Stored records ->

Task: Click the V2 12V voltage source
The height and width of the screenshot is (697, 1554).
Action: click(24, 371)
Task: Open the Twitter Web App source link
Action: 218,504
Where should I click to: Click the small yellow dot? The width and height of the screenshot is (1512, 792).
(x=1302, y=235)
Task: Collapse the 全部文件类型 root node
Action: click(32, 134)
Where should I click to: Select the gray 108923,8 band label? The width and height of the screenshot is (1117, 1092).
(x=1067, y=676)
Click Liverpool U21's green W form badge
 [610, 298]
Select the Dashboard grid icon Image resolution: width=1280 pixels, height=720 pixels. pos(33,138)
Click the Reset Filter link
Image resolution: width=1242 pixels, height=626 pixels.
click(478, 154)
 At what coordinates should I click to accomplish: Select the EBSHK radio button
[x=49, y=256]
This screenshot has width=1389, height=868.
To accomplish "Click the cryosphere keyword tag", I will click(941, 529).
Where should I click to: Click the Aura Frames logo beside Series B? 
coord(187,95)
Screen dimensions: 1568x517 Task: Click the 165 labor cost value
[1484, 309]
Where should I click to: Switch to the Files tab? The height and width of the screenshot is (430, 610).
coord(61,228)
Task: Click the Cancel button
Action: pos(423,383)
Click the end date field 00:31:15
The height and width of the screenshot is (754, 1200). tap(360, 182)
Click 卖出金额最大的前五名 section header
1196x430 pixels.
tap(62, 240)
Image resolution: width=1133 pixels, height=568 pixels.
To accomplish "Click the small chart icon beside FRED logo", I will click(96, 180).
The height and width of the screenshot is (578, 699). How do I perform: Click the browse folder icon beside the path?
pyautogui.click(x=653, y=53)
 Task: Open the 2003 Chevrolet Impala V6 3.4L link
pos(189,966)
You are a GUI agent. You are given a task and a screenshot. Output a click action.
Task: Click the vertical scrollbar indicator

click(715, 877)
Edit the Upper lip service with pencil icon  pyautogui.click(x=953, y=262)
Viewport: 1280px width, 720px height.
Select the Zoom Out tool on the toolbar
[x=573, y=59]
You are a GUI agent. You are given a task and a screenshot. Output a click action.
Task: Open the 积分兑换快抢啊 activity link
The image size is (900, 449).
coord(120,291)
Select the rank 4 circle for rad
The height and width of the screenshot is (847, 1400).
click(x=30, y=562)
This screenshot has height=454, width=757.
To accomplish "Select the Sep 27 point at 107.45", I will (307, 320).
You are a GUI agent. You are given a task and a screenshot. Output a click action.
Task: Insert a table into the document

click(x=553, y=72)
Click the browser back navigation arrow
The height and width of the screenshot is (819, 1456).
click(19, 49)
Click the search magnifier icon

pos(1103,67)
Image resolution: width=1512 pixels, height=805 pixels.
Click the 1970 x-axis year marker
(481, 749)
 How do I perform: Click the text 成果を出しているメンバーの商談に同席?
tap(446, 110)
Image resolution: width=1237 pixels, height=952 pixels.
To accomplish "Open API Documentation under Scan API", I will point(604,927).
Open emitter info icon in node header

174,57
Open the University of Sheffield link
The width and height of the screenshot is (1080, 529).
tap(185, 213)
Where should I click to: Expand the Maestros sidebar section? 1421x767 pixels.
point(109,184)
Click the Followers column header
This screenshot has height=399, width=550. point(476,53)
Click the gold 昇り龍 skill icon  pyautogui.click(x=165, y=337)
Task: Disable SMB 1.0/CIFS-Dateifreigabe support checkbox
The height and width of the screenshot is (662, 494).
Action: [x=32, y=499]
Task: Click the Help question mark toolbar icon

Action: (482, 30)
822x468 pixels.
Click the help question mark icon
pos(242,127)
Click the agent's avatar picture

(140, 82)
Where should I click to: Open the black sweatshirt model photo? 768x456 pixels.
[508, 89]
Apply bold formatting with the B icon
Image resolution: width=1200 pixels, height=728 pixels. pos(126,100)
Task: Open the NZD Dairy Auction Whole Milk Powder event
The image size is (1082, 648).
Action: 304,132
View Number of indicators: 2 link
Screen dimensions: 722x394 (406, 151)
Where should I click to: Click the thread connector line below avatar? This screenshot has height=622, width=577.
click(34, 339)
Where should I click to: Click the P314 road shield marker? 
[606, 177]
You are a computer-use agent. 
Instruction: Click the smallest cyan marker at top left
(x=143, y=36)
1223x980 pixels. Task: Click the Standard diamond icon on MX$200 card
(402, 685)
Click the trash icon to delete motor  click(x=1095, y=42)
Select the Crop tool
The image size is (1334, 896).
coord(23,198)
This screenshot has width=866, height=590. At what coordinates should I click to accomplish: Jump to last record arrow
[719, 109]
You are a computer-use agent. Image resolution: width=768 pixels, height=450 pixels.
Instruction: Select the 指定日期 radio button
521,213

Task instructions -> All the records above need to be printed exactly.

Reply ->
Task: Click the V2 12V voltage source
The height and width of the screenshot is (697, 1554).
Action: click(24, 371)
Task: Open the Twitter Web App source link
Action: 218,504
Where should I click to: Click the small yellow dot? The width and height of the screenshot is (1512, 792).
(x=1302, y=235)
Task: Collapse the 全部文件类型 root node
Action: click(32, 134)
Where should I click to: Select the gray 108923,8 band label? The width and height of the screenshot is (1117, 1092).
(x=1067, y=676)
Click Liverpool U21's green W form badge
 [610, 298]
Select the Dashboard grid icon Image resolution: width=1280 pixels, height=720 pixels. pos(33,138)
Click the Reset Filter link
Image resolution: width=1242 pixels, height=626 pixels.
click(478, 154)
 At what coordinates should I click to accomplish: Select the EBSHK radio button
[x=49, y=256]
This screenshot has width=1389, height=868.
To accomplish "Click the cryosphere keyword tag", I will click(941, 529).
Where should I click to: Click the Aura Frames logo beside Series B? 
coord(187,95)
Screen dimensions: 1568x517 Task: Click the 165 labor cost value
[1484, 309]
Where should I click to: Switch to the Files tab? The height and width of the screenshot is (430, 610).
coord(61,228)
Task: Click the Cancel button
Action: pos(423,383)
Click the end date field 00:31:15
The height and width of the screenshot is (754, 1200). tap(360, 182)
Click 卖出金额最大的前五名 section header
1196x430 pixels.
tap(62, 240)
Image resolution: width=1133 pixels, height=568 pixels.
To accomplish "Click the small chart icon beside FRED logo", I will click(96, 180).
The height and width of the screenshot is (578, 699). How do I perform: Click the browse folder icon beside the path?
pyautogui.click(x=653, y=53)
 Task: Open the 2003 Chevrolet Impala V6 3.4L link
pos(189,966)
You are a GUI agent. You are given a task and a screenshot. Output a click action.
Task: Click the vertical scrollbar indicator

click(715, 877)
Edit the Upper lip service with pencil icon  pyautogui.click(x=953, y=262)
Viewport: 1280px width, 720px height.
Select the Zoom Out tool on the toolbar
[x=573, y=59]
You are a GUI agent. You are given a task and a screenshot. Output a click action.
Task: Open the 积分兑换快抢啊 activity link
The image size is (900, 449).
coord(120,291)
Select the rank 4 circle for rad
The height and width of the screenshot is (847, 1400).
click(x=30, y=562)
This screenshot has height=454, width=757.
To accomplish "Select the Sep 27 point at 107.45", I will (307, 320).
You are a GUI agent. You are given a task and a screenshot. Output a click action.
Task: Insert a table into the document

click(x=553, y=72)
Click the browser back navigation arrow
The height and width of the screenshot is (819, 1456).
click(19, 49)
Click the search magnifier icon

pos(1103,67)
Image resolution: width=1512 pixels, height=805 pixels.
Click the 1970 x-axis year marker
(481, 749)
 How do I perform: Click the text 成果を出しているメンバーの商談に同席?
tap(446, 110)
Image resolution: width=1237 pixels, height=952 pixels.
To accomplish "Open API Documentation under Scan API", I will point(604,927).
Open emitter info icon in node header

174,57
Open the University of Sheffield link
The width and height of the screenshot is (1080, 529).
tap(185, 213)
Where should I click to: Expand the Maestros sidebar section? 1421x767 pixels.
point(109,184)
Click the Followers column header
This screenshot has height=399, width=550. point(476,53)
Click the gold 昇り龍 skill icon  pyautogui.click(x=165, y=337)
Task: Disable SMB 1.0/CIFS-Dateifreigabe support checkbox
The height and width of the screenshot is (662, 494).
Action: [x=32, y=499]
Task: Click the Help question mark toolbar icon

Action: (482, 30)
822x468 pixels.
Click the help question mark icon
pos(242,127)
Click the agent's avatar picture

(140, 82)
Where should I click to: Open the black sweatshirt model photo? 768x456 pixels.
[508, 89]
Apply bold formatting with the B icon
Image resolution: width=1200 pixels, height=728 pixels. pos(126,100)
Task: Open the NZD Dairy Auction Whole Milk Powder event
The image size is (1082, 648).
Action: 304,132
View Number of indicators: 2 link
Screen dimensions: 722x394 (406, 151)
Where should I click to: Click the thread connector line below avatar? This screenshot has height=622, width=577.
click(34, 339)
Where should I click to: Click the P314 road shield marker? 
[606, 177]
You are a computer-use agent. 
Instruction: Click the smallest cyan marker at top left
(x=143, y=36)
1223x980 pixels. Task: Click the Standard diamond icon on MX$200 card
(402, 685)
Click the trash icon to delete motor  click(x=1095, y=42)
Select the Crop tool
The image size is (1334, 896).
coord(23,198)
This screenshot has width=866, height=590. At what coordinates should I click to accomplish: Jump to last record arrow
[719, 109]
You are a computer-use agent. Image resolution: width=768 pixels, height=450 pixels.
Instruction: Select the 指定日期 radio button
521,213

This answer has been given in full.